[start Data in this exercise]

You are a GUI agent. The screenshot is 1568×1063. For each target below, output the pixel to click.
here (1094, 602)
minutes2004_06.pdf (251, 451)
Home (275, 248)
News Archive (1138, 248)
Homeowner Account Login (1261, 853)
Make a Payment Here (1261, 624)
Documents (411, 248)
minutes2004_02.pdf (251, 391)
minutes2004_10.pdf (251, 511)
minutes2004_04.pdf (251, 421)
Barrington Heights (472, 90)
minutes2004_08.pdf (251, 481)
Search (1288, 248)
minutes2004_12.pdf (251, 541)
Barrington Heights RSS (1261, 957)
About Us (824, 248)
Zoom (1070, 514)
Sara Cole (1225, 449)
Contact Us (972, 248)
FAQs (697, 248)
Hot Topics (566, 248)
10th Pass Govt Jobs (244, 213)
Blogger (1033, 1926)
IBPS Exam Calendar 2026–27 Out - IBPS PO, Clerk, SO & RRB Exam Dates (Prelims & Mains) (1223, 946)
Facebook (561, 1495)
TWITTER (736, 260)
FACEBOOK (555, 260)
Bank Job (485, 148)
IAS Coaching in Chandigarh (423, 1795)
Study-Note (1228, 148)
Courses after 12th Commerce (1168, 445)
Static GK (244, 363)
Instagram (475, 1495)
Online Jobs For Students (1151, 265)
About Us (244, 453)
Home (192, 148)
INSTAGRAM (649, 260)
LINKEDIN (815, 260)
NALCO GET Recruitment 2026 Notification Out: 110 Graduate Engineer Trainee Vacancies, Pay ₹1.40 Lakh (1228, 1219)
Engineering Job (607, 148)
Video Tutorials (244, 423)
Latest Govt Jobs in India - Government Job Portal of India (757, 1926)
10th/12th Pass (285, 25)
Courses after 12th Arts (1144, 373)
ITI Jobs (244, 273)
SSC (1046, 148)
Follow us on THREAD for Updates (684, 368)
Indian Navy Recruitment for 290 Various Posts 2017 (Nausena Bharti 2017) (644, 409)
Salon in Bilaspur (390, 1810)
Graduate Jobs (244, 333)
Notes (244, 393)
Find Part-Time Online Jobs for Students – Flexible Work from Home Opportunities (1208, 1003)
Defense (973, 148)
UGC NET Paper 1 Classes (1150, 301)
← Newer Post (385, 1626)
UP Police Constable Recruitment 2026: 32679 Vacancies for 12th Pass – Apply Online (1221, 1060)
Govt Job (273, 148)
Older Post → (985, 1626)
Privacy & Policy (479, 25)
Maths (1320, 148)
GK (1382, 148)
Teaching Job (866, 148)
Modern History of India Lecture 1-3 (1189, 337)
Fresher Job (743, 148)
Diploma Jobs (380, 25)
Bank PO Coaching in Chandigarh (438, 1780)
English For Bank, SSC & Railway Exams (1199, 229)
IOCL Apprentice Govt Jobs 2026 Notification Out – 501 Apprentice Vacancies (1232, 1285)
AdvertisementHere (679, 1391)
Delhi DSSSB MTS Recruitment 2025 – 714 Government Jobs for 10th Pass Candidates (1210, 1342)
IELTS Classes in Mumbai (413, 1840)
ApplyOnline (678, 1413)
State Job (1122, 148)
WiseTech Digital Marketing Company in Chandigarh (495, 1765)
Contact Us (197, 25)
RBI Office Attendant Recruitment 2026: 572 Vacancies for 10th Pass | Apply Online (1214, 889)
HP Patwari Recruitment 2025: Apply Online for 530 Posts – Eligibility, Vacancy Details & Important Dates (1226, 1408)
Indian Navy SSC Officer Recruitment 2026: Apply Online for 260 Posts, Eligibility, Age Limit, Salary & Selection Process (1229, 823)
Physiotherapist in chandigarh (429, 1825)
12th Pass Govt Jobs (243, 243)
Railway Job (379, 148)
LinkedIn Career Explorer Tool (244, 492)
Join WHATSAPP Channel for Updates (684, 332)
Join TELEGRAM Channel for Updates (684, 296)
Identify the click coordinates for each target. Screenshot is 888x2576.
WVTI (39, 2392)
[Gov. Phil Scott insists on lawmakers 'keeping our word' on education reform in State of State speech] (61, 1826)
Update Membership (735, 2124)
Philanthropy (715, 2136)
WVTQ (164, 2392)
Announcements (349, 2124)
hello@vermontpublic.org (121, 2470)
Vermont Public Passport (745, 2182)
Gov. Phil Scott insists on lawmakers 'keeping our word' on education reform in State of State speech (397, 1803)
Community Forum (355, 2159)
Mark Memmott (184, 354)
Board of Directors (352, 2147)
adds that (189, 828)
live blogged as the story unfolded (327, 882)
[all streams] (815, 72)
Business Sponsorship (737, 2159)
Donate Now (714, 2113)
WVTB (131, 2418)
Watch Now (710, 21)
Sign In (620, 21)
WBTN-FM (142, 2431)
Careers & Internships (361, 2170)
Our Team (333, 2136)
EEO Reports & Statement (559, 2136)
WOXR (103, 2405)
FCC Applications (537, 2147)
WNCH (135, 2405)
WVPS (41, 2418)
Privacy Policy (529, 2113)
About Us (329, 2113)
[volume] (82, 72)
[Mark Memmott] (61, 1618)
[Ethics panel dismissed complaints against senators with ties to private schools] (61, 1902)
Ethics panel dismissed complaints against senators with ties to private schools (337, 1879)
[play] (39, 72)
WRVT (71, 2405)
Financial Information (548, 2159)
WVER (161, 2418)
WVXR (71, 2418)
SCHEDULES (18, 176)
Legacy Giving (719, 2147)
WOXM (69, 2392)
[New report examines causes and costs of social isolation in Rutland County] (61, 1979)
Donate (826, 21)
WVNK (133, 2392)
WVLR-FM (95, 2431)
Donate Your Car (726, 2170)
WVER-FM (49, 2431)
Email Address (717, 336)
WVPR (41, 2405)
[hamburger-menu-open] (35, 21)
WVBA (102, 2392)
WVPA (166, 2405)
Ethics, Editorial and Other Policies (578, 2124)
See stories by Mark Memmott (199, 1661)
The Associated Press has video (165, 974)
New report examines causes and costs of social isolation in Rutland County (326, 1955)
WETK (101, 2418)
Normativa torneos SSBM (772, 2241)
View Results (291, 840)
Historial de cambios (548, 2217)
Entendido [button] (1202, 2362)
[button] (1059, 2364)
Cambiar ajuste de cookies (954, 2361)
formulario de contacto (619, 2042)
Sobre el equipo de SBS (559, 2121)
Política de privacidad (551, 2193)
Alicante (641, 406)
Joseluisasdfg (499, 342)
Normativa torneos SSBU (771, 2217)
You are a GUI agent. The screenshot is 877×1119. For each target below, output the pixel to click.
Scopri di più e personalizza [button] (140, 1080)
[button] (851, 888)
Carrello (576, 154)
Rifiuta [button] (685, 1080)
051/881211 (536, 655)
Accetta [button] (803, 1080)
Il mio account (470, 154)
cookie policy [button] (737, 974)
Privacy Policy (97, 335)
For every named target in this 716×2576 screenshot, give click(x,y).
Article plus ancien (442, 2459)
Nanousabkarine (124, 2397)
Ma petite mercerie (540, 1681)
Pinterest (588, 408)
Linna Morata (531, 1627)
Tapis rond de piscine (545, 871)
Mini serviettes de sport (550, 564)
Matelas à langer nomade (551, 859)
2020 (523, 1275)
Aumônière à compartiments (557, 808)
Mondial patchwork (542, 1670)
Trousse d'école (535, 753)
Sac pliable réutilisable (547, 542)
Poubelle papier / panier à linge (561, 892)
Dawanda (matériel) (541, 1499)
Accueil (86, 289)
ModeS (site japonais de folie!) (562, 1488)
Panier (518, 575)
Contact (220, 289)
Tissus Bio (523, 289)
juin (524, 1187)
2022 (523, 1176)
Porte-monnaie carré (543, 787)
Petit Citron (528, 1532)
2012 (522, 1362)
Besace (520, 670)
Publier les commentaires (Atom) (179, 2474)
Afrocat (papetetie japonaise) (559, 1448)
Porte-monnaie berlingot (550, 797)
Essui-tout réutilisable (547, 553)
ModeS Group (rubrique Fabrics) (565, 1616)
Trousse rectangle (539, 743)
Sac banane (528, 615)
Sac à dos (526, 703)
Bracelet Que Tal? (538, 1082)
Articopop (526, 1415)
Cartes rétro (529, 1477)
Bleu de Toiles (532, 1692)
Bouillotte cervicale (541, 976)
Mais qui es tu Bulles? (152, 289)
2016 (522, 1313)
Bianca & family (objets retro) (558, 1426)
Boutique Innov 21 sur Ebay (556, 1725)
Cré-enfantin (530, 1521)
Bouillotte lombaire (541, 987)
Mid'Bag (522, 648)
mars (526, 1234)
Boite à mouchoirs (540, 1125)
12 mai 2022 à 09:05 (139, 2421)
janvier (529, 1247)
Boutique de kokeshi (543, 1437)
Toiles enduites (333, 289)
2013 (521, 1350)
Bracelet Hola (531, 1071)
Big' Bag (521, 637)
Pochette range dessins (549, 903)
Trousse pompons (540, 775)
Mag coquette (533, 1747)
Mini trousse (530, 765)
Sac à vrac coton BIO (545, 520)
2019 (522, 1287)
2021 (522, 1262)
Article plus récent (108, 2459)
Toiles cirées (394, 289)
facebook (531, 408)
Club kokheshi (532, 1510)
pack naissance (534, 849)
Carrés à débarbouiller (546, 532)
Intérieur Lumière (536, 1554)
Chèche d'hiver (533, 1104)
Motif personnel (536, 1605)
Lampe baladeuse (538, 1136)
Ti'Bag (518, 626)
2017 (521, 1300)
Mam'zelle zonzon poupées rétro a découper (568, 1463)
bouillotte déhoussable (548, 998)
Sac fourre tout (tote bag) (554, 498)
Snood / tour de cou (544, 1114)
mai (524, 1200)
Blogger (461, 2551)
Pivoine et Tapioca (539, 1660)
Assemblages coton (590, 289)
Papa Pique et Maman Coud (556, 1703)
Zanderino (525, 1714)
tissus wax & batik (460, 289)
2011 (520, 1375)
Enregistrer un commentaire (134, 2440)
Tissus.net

[end Data in this exercise]

Directions for this task. Begin at the line that has "speech (397, 1803)" and stop after the line that has "WBTN-FM (142, 2431)". Copy those records again, renaming "Sign In" to "Log In" and leaving everything else the same.

Answer to this problem.
Gov. Phil Scott insists on lawmakers 'keeping our word' on education reform in State of State speech (397, 1803)
Community Forum (355, 2159)
Mark Memmott (184, 354)
Board of Directors (352, 2147)
adds that (189, 828)
live blogged as the story unfolded (327, 882)
[all streams] (815, 72)
Business Sponsorship (737, 2159)
Donate Now (714, 2113)
WVTB (131, 2418)
Watch Now (710, 21)
Log In (620, 21)
WBTN-FM (142, 2431)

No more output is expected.